§ Problem to solve
Which lines run from the one with "The height and" through the end of the data? Retype them exactly, without pictures.
*** Data for this task ***
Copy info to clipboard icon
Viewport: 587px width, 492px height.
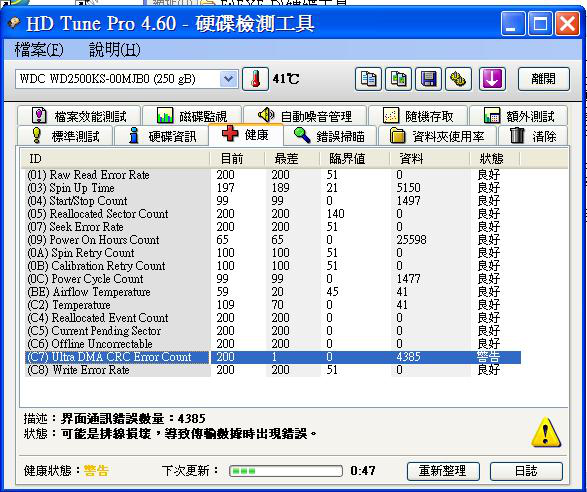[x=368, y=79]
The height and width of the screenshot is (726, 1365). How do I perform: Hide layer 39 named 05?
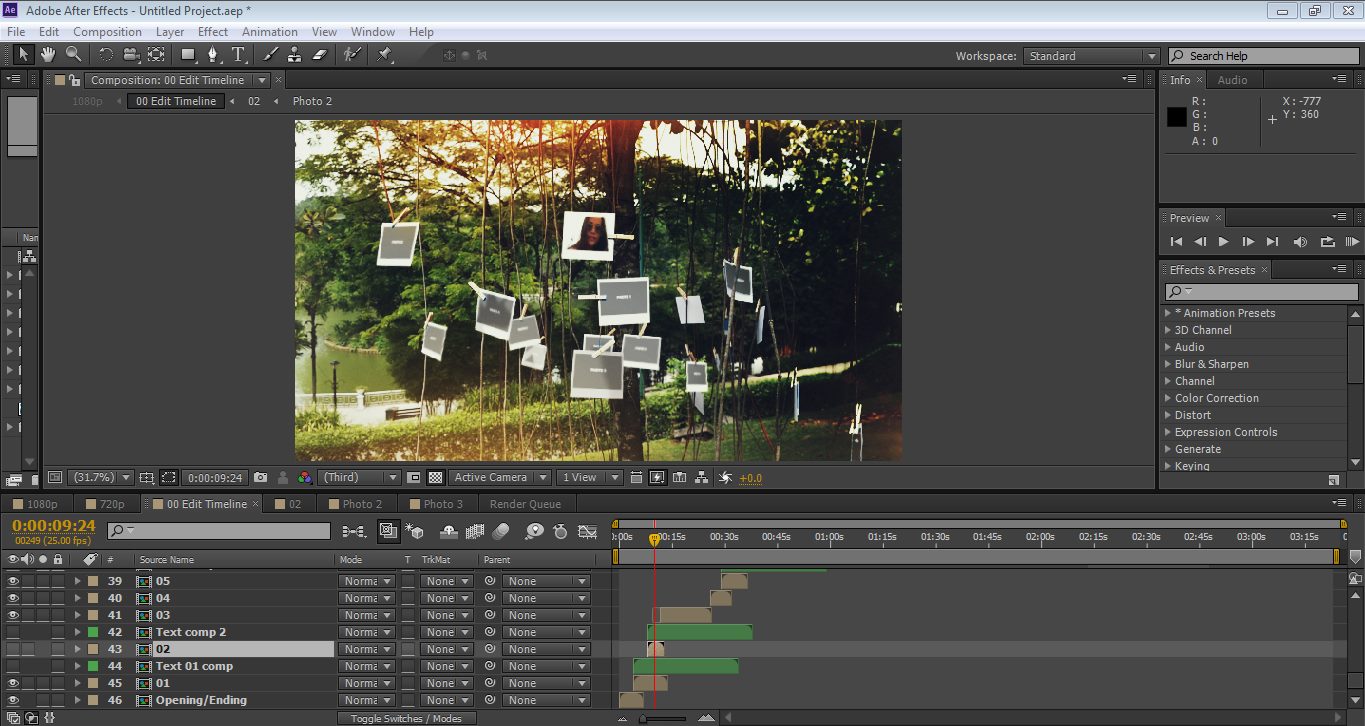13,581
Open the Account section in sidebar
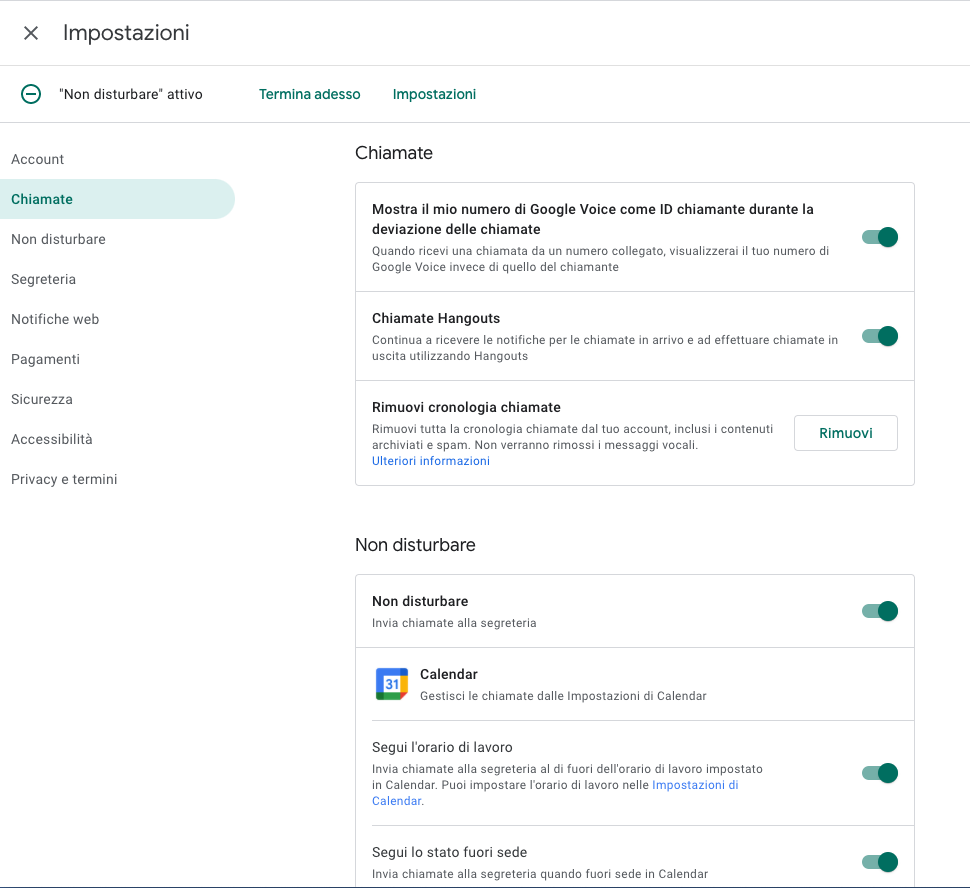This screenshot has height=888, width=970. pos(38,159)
***
§ Written answer
The height and width of the screenshot is (726, 1365). How do I perform: Hide layer 39 named 05?
13,581
Open the Account section in sidebar
This screenshot has height=888, width=970. pos(38,159)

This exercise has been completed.